RECORD EXCERPTS:

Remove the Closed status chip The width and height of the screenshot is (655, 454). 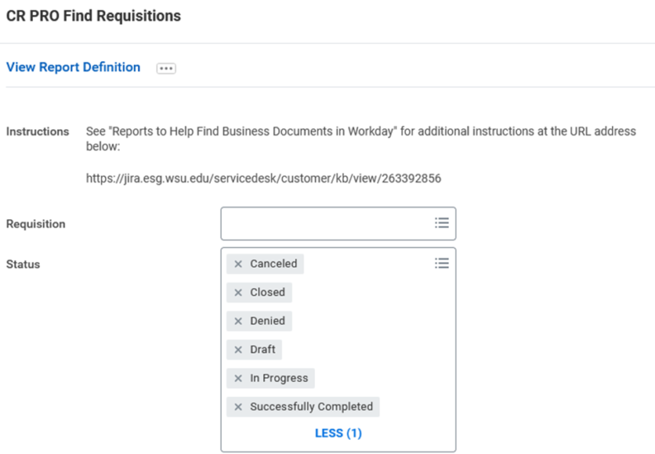pyautogui.click(x=238, y=293)
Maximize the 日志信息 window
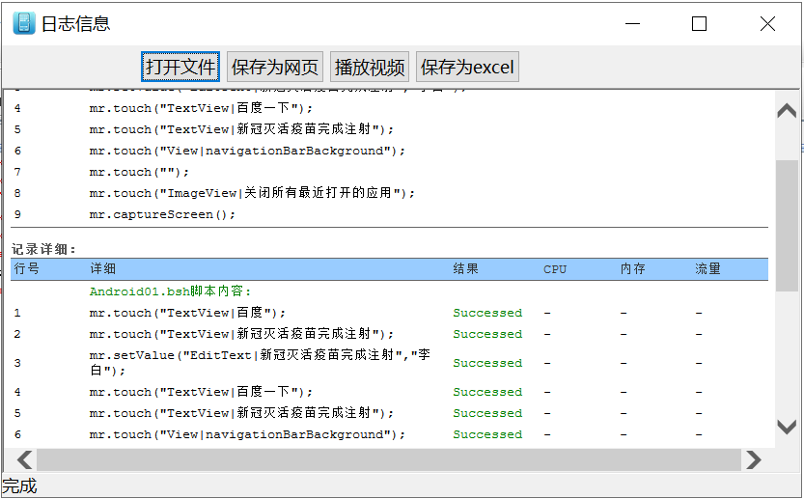The width and height of the screenshot is (804, 499). (x=699, y=23)
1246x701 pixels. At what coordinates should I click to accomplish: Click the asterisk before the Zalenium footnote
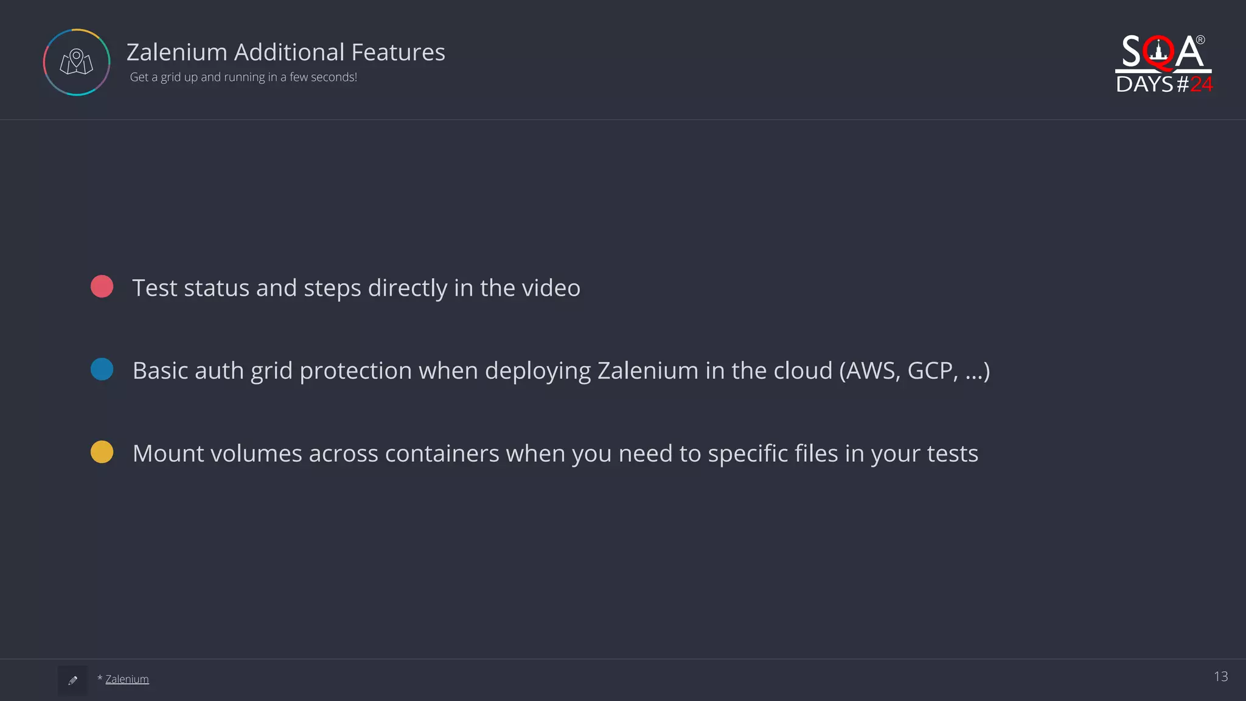tap(100, 678)
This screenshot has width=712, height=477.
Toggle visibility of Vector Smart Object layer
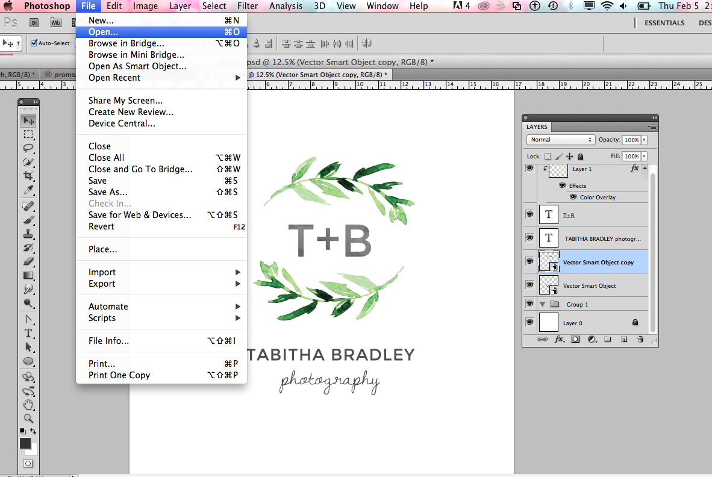click(529, 285)
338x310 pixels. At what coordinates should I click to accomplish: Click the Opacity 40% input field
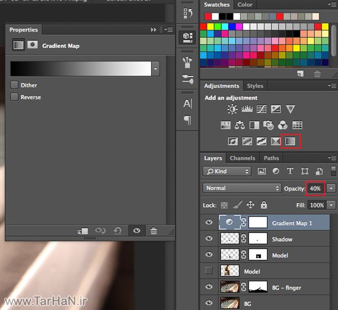pos(315,188)
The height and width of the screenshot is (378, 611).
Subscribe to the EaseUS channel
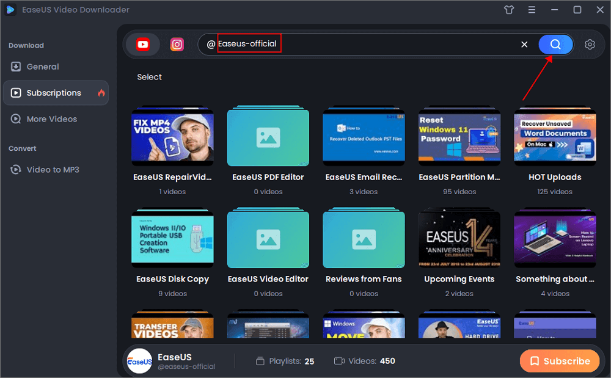560,361
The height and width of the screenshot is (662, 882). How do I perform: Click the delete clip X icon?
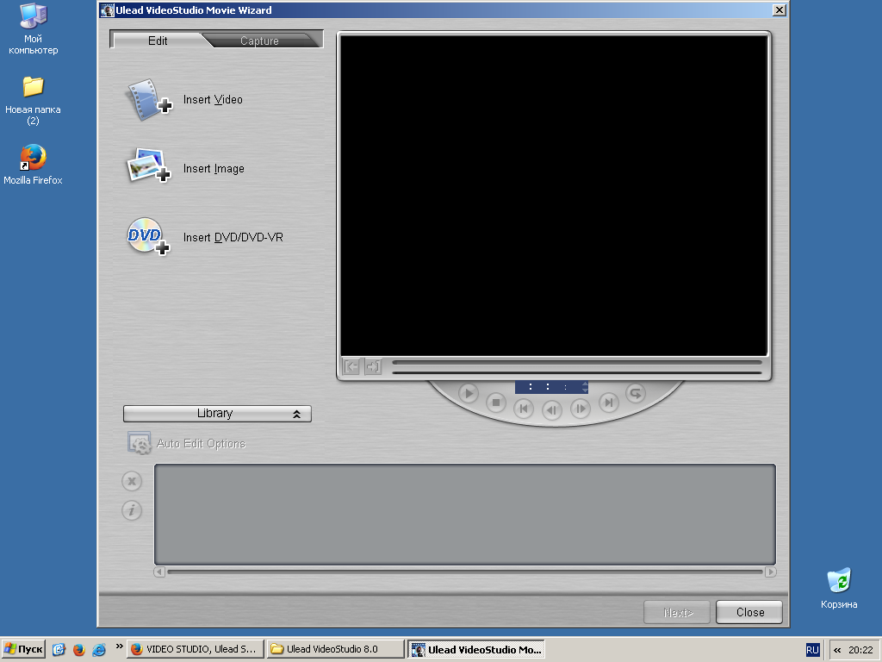click(132, 481)
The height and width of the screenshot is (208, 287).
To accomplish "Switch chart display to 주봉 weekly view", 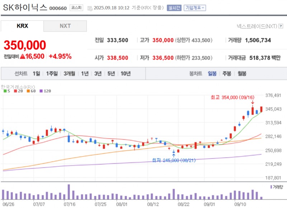I will click(x=227, y=74).
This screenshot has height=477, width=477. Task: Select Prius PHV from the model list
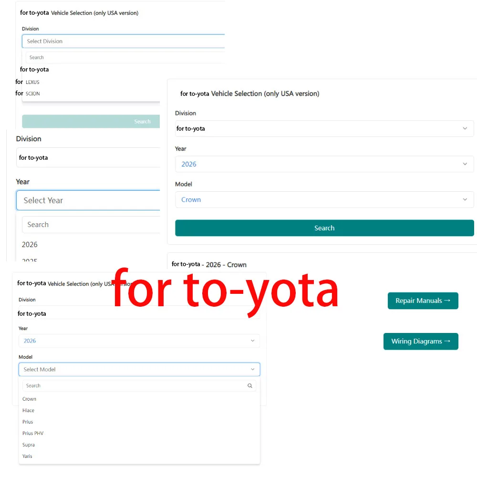(33, 434)
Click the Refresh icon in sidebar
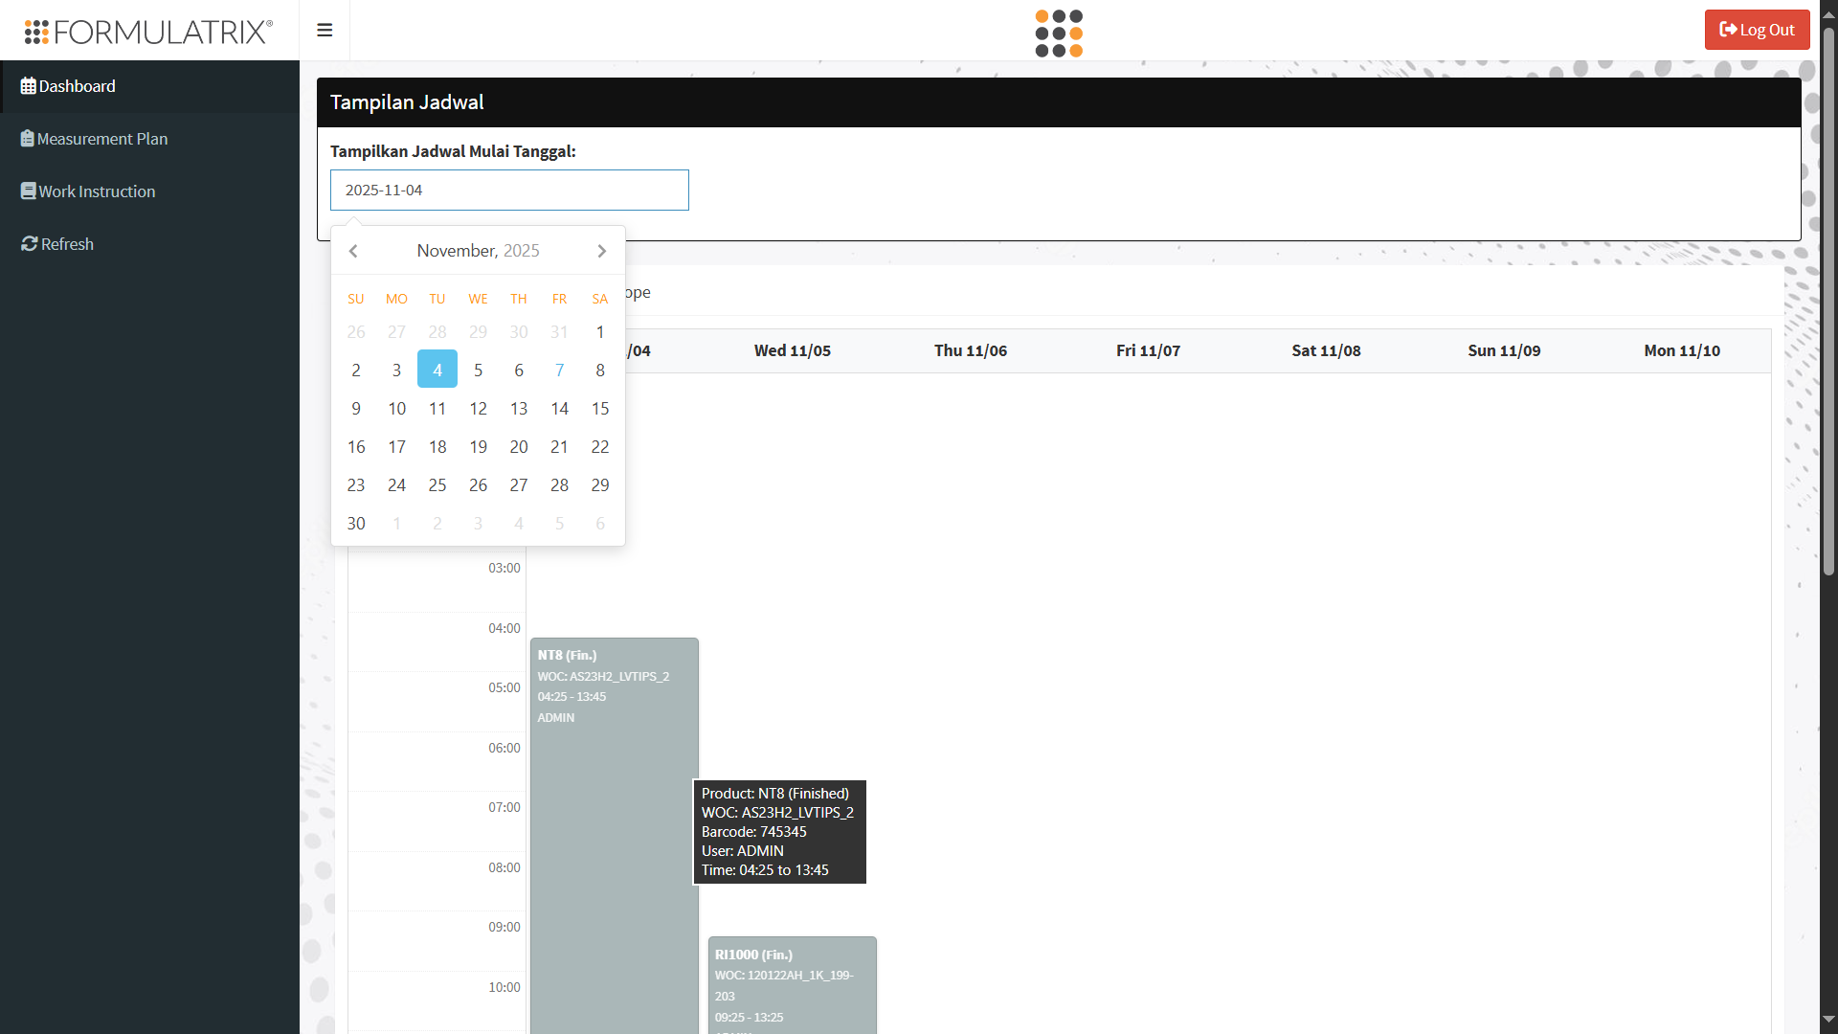Screen dimensions: 1838x1034 [30, 244]
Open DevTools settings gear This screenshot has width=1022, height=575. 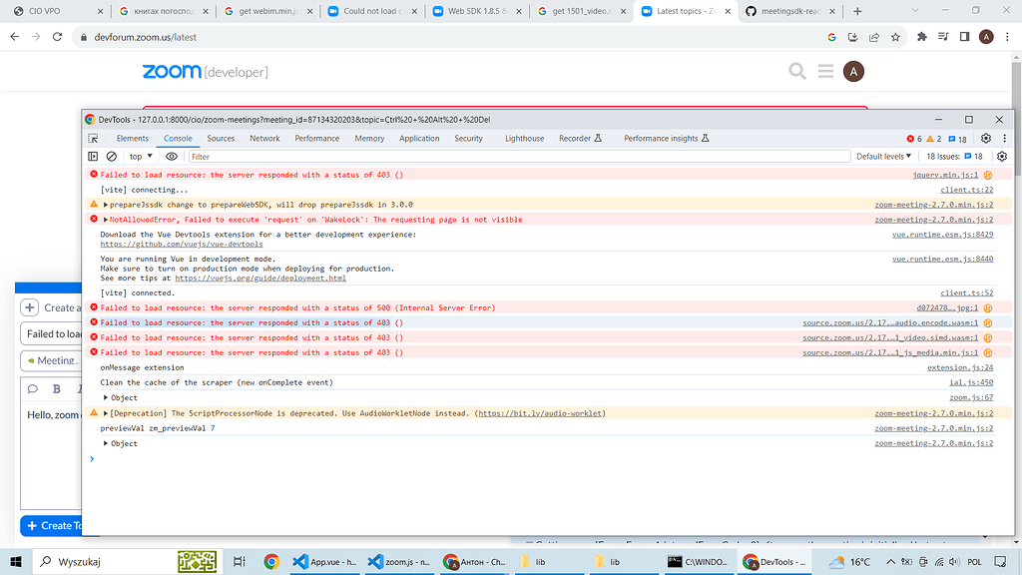click(x=986, y=139)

REQUIREMENT:
Using the entries above, write out exactly the lines from the one with "The height and width of the screenshot is (378, 611)." through the one with "The height and width of the screenshot is (208, 287).", ends included. Leave out any pictures.

RESULT FOR THIS TASK:
The height and width of the screenshot is (378, 611).
Subscribe to the EaseUS channel
560,361
The height and width of the screenshot is (662, 882). How do I perform: Click the delete clip X icon?
click(132, 481)
The height and width of the screenshot is (208, 287).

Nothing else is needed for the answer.